Trial in American Life

Why do certain trials capture the national imagination? To Professor Robert Ferguson, they are barometers of cultural understanding. He developed the seminar Trial in American Life to prepare students for the inevitable contrast between the mundane legal procedures that take place in court and the excitement that reporters both seek and generate in their coverage of the legal process.

Students in the seminar compare the transcripts of actual trials—many of them high-profile—with non-legal accounts of the trial. They read newspaper articles, historical accounts, an anthropologist's account of a murder case, and even Theodore Dreiser's novel The American Tragedy, which is based on the early 20th-century murder trial of Chester Gillette.

Professor Robert Ferguson
Photo credit: Dustin Ross

"I want students to see how different intellectual disciplines interpret legal cases. I want them to understand that the legal angle is not always the angle that will control a general understanding of what took place," says Prof. Ferguson.

Whether or not students will be involved in high-profile trials, Prof. Ferguson argues, as attorneys they will be viewed as community spokespersons during important trials, and should be able to comment effectively on them as they arise. The course also improves advocacy skills, because by reading case transcripts, students learn how a lawyer frames questions to extract given answers and to circumscribe an inquiry.

The class looks at some trials for the hyperbole generated both in the courtroom and in the press. "Advocates reach for extremes," says Prof. Ferguson, "so, we spend one week using melodrama, or storytelling, to talk about which story controls understanding in the minds of the jurors and the community at large."

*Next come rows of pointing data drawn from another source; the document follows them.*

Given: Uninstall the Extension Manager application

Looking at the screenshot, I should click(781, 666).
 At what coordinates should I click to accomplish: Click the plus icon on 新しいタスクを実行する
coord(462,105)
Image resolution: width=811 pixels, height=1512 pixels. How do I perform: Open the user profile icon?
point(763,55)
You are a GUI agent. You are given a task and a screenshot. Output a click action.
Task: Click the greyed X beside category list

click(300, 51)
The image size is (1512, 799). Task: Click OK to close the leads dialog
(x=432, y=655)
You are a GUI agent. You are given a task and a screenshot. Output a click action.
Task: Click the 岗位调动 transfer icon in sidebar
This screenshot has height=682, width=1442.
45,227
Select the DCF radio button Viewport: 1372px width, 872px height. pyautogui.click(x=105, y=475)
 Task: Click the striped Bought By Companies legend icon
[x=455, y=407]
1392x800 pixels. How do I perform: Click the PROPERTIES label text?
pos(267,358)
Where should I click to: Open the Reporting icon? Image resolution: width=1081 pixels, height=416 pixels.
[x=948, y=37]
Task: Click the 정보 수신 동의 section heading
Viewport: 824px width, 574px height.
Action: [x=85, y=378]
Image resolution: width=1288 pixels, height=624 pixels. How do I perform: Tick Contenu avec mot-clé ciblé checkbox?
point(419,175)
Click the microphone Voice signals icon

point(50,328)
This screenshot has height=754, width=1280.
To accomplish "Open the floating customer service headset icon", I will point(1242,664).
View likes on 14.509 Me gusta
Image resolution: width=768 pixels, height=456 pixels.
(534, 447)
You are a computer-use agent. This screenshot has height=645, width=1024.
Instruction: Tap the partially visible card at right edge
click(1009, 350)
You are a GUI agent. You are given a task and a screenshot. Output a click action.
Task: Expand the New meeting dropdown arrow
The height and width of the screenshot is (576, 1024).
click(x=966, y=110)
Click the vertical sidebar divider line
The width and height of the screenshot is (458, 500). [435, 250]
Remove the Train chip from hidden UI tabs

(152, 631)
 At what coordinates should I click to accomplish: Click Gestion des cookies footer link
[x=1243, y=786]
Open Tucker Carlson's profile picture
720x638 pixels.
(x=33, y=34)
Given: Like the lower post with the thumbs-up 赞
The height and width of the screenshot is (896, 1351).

"Sometimes, a high-profile trial is almost as important as a presidential election," says Prof. Ferguson, who has won teaching awards from the Law School and the University. "One example is the 1807 treason trial of Aaron Burr, who was found not guilty but remained a villain in the eyes of most 19th-century Americans. The case not only demonstrates how a community comes to a different understanding of a trial than its participants, but how the trial itself fixed the definition of treason that the country would use with important implications for subsequent conspiracy law."

Students also look at the changing representation of women in three seduction-murder trials from three different time periods. Other cases that are studied carefully include the trials of John Brown, Lizzie Borden, Gary Gilmore, the Scottsboro defendants, and Julius and Ethel Rosenberg. Students write an in-depth essay on a trial that has had cultural implications. Paper topics have ranged from complicated issues of corporate wrongdoing to local issues. One student wrote about one of the last lynchings that took place in her own hometown in the American South. Says Prof. Ferguson, "The class empowers students to become legal writers as well as more creative thinkers about the law."

Photo from left, clockwise: John Brown, Gary Gilmore, Aaron Burr, and Lizzie Borden.